◆ ACTION ITEM
The word "screenshot": in how many lines of the records does it appear? Reply with the number alone.

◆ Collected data
▶
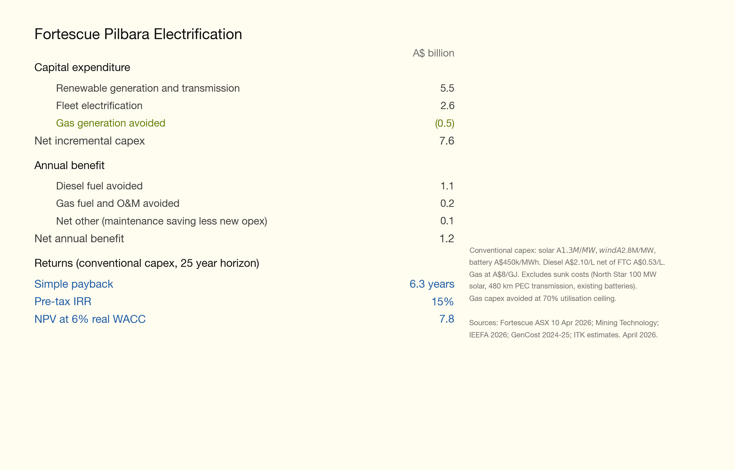
Task: Click the green Gas generation avoided label
Action: (111, 123)
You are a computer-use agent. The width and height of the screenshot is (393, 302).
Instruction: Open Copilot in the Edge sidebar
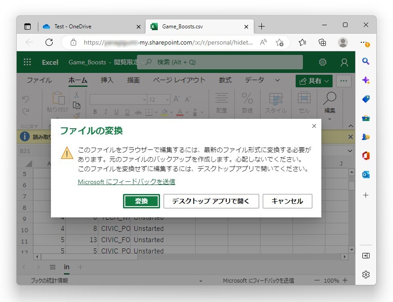[366, 80]
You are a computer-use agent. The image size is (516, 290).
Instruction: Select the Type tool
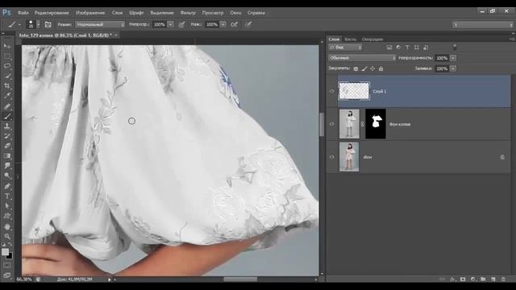coord(7,197)
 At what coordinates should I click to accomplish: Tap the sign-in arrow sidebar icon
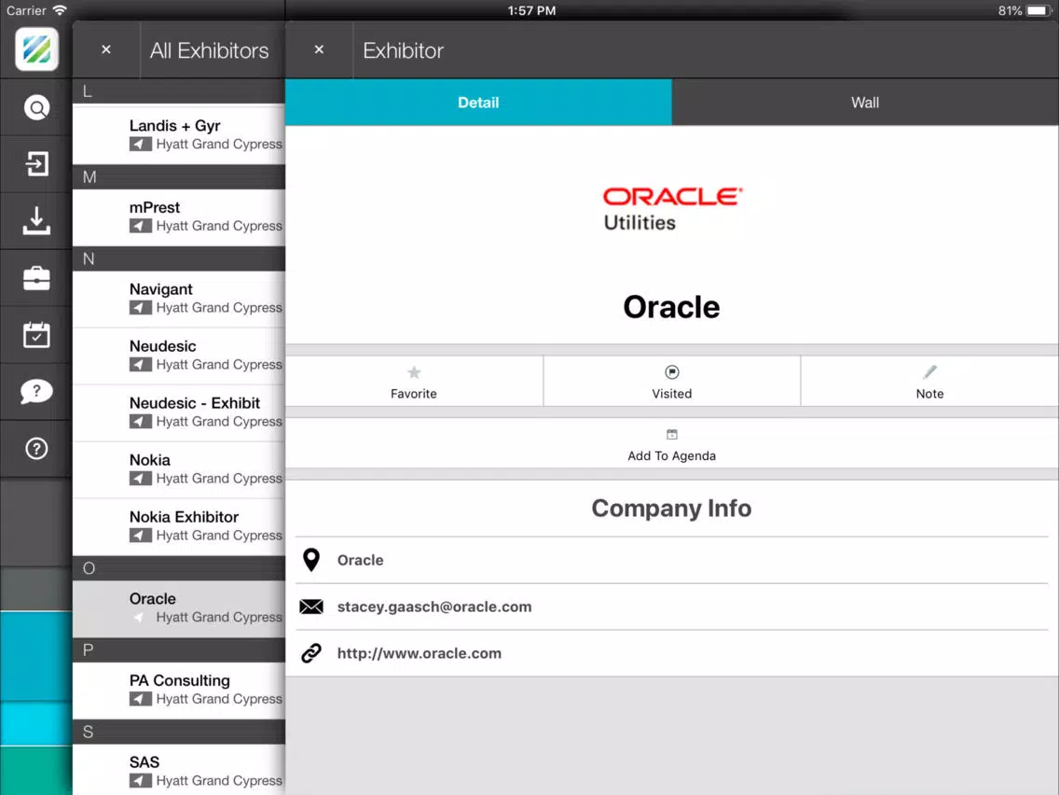click(36, 163)
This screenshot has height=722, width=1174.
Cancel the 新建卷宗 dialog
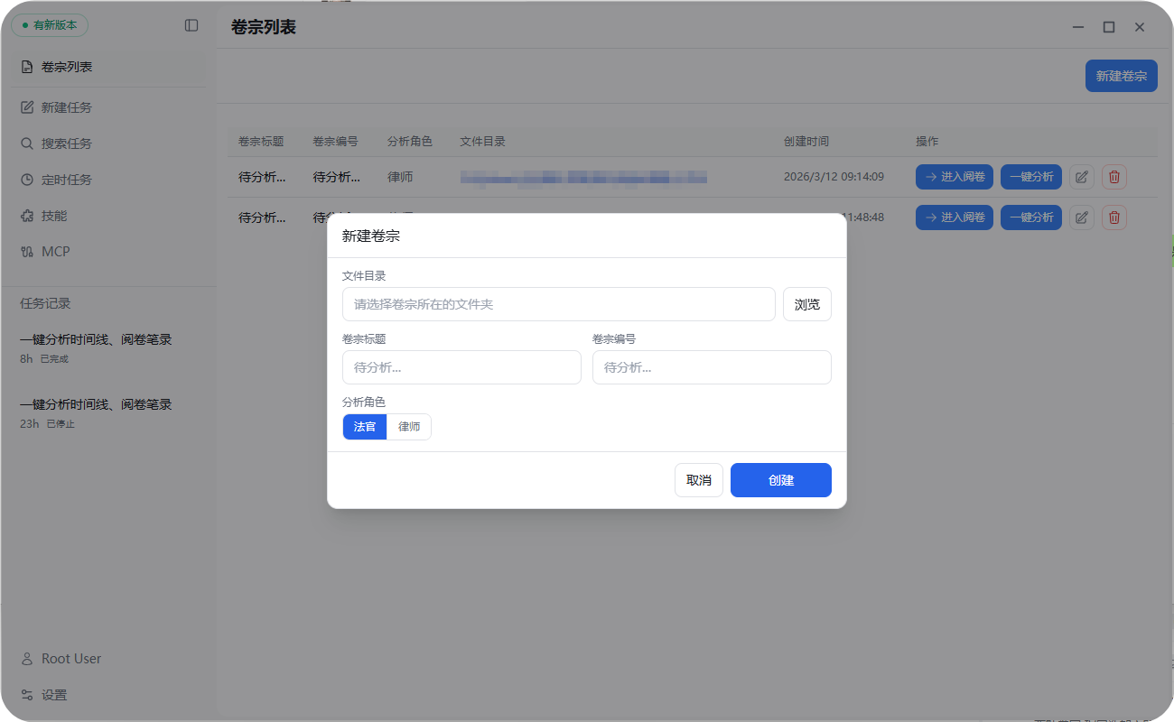pyautogui.click(x=698, y=479)
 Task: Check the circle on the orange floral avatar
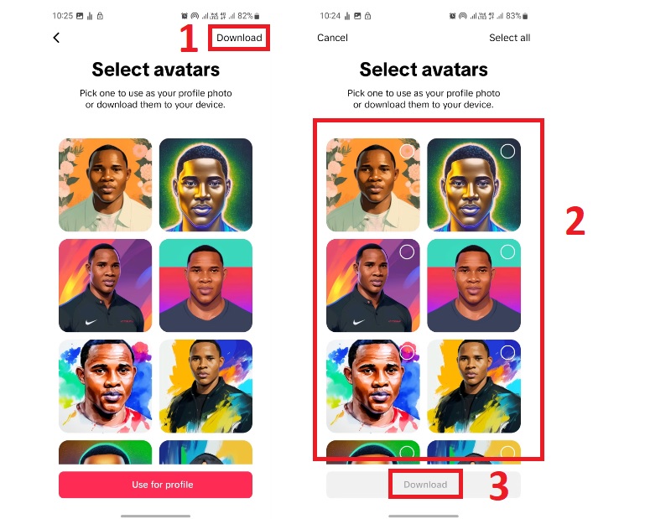point(407,151)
◀
◆ OUTPUT FOR THIS EXERCISE
2